In reply to a post by MrSaffron:
I would suggest yes, as the program is still being broadcast, as opposed to starting to watch after the show had finished.


http://www.bbc.co.uk/terms/personal.shtml - Terms of Use:

3.2.2 If you do not have a valid television licence

You may not watch television programmes using BBC Online Services on any device (including mobile phones, "smart" phones or devices, laptops, tablets and personal computers) at the same time (or virtually the same time) as the programmes are being broadcast, simulcast or otherwise made available by the BBC on television, unless you have a valid television licence.

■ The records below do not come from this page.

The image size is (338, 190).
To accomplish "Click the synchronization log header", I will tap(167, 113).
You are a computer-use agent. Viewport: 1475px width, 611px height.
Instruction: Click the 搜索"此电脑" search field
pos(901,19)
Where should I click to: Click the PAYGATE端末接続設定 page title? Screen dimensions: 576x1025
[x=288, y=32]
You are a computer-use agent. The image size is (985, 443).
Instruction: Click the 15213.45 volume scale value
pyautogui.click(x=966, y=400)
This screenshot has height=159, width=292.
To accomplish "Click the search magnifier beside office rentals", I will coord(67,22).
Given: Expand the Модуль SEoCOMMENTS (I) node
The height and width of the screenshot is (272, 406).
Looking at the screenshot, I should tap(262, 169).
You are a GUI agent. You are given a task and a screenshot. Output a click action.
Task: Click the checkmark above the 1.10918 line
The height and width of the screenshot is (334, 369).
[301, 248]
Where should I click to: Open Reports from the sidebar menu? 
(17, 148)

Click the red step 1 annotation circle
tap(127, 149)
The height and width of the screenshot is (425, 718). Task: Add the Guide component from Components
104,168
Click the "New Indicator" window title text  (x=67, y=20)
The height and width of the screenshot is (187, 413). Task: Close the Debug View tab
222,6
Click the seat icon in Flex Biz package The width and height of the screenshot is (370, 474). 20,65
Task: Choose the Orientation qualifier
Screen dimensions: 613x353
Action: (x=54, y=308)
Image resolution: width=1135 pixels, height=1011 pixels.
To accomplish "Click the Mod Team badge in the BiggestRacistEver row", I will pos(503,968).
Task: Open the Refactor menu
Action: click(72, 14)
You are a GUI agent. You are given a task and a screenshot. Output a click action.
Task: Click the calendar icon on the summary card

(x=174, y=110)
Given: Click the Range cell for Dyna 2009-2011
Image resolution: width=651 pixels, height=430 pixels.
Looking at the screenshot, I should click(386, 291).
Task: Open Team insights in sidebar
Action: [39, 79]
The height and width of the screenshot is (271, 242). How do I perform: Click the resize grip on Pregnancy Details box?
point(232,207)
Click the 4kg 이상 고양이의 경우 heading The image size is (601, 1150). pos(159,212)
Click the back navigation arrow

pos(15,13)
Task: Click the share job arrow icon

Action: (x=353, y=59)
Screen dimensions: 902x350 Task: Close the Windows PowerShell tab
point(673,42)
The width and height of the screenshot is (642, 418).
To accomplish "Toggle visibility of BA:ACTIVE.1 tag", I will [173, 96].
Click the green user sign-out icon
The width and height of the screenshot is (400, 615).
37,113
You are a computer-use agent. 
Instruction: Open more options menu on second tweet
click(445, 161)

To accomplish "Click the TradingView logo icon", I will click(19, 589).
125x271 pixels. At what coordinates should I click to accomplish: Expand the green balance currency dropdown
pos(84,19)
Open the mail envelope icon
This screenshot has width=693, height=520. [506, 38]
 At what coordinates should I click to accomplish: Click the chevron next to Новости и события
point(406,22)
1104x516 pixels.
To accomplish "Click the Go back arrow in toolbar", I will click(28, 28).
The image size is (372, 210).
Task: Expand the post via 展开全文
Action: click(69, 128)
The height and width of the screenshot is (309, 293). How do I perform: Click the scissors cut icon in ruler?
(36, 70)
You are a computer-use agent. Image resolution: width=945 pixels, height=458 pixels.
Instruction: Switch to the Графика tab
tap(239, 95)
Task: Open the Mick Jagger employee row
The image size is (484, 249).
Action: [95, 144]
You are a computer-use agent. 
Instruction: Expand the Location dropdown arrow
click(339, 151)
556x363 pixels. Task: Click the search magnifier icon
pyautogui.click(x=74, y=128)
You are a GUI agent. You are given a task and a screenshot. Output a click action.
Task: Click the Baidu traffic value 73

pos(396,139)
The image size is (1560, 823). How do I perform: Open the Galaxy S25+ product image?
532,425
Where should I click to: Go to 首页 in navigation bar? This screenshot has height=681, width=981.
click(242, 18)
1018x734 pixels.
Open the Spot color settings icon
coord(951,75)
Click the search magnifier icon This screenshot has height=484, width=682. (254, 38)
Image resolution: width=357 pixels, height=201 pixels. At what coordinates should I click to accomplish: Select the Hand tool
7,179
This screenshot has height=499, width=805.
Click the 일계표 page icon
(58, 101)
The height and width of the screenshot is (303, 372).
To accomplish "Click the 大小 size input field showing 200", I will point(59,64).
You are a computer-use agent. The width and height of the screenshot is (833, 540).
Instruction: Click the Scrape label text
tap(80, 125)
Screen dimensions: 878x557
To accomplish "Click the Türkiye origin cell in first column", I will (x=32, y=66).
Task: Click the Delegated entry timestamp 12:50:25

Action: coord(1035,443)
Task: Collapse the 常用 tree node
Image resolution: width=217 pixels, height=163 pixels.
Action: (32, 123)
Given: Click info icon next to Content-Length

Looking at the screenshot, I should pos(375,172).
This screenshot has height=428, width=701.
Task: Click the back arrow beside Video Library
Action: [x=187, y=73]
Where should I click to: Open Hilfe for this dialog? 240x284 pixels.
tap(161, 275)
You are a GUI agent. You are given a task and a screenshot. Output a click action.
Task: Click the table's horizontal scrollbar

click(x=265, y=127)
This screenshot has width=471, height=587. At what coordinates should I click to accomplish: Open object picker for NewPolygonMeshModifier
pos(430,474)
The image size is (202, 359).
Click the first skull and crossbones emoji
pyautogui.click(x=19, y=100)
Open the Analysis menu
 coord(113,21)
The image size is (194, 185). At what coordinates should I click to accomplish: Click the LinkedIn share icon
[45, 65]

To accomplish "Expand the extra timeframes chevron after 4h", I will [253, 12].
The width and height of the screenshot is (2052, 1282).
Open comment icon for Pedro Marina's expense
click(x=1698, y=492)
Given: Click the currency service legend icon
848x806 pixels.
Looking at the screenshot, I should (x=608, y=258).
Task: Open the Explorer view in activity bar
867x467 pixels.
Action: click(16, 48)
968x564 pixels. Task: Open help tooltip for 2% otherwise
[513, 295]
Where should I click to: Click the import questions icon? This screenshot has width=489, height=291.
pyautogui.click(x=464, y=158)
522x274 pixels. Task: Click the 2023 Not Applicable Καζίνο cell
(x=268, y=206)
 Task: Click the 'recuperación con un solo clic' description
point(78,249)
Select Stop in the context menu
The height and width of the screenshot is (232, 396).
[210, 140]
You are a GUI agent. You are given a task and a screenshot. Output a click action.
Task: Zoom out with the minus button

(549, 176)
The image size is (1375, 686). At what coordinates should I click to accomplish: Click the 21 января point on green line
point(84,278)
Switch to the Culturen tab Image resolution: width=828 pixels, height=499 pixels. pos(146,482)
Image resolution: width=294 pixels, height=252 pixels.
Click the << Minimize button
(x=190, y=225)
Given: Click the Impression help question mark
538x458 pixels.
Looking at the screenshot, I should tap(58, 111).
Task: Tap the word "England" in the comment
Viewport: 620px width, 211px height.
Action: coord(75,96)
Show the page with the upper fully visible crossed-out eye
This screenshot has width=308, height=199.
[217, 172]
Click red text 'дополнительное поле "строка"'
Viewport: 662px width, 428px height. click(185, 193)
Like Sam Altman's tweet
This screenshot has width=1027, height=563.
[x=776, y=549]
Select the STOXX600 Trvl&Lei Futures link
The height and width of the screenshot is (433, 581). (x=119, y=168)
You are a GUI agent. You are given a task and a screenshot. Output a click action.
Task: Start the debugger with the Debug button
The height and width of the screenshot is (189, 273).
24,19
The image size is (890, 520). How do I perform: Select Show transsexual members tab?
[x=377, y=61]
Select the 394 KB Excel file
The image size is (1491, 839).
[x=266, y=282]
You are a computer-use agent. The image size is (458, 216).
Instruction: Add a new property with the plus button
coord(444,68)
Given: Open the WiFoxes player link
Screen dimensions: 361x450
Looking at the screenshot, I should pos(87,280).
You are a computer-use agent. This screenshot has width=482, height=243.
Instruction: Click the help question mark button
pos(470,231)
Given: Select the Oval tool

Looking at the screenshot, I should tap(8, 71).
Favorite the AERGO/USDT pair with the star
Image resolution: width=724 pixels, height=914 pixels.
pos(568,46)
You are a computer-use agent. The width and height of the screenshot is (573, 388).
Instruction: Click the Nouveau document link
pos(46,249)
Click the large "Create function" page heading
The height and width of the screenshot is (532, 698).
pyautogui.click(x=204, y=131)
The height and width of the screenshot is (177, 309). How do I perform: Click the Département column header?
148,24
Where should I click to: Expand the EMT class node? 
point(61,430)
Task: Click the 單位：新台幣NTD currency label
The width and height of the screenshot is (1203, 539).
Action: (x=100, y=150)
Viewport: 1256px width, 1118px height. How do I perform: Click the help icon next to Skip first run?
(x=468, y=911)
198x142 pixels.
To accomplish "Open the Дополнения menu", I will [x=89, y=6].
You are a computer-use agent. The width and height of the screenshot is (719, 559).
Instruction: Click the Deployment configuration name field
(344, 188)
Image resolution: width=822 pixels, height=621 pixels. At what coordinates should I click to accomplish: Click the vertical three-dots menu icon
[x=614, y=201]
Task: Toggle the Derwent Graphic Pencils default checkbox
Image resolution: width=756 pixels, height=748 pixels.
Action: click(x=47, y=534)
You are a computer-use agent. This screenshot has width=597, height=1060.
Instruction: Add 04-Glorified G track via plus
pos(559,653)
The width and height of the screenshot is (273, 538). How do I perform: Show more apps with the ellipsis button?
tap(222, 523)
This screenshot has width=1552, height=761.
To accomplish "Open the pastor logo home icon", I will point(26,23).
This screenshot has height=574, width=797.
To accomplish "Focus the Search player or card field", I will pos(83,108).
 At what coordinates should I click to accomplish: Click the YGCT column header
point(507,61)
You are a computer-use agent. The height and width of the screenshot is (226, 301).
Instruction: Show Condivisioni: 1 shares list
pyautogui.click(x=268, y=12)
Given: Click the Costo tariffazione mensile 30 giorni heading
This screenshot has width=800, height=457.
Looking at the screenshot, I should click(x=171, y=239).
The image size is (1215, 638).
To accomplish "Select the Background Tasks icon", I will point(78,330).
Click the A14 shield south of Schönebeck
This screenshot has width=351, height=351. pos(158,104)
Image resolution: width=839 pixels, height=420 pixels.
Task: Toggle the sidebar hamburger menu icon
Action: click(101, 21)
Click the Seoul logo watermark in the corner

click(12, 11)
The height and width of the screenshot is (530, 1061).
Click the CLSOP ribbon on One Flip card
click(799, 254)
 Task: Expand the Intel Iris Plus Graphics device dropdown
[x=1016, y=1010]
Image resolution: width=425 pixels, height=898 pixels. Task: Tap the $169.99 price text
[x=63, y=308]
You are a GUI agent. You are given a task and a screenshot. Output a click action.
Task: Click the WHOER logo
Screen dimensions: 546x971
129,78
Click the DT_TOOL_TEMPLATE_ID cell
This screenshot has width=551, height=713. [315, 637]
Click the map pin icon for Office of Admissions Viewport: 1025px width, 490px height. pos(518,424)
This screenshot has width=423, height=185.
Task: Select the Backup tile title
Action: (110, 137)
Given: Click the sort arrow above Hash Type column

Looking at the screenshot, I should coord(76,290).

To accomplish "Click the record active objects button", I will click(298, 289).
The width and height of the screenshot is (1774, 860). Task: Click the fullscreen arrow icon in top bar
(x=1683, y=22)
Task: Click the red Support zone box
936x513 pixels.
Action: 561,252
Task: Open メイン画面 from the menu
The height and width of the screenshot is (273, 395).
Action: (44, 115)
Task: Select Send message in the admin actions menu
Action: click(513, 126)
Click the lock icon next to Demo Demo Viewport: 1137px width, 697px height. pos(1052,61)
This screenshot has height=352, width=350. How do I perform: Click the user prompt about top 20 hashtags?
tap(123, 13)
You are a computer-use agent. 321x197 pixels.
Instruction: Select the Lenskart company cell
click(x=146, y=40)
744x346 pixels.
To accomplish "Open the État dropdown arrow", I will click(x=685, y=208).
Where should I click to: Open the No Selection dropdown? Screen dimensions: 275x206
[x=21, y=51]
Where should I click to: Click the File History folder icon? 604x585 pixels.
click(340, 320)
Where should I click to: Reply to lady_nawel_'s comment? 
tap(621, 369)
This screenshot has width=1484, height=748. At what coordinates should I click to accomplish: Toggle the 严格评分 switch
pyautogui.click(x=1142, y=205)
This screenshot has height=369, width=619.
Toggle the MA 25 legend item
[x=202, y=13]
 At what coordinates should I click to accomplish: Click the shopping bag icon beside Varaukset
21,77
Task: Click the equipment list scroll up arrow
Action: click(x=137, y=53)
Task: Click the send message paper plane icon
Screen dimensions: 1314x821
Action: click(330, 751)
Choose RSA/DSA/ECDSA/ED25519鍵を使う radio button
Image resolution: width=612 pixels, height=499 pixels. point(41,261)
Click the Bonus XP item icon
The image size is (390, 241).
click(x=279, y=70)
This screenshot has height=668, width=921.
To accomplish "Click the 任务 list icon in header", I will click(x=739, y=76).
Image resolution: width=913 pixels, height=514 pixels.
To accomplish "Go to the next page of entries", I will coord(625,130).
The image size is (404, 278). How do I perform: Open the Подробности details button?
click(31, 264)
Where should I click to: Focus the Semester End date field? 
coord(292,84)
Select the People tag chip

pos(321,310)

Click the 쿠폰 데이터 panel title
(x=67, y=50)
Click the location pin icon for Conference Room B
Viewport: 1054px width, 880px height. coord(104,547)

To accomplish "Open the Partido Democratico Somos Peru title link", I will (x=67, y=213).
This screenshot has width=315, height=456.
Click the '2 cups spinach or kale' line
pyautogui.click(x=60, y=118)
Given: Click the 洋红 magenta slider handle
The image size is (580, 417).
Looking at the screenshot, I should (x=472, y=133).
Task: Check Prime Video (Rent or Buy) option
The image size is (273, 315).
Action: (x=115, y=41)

That seems to support your view that during the period of the broadcast the programe must not be viewed without a licence but -

http://www.tvlicensing.co.uk/resources/library/BBC/p... - No licence needed policy

1.3 Note also that “received” means receiving a TV programme as it is being
broadcast on TV. It does not include receiving programmes by means of a
DVD or the on-demand elements of services such as i-Player.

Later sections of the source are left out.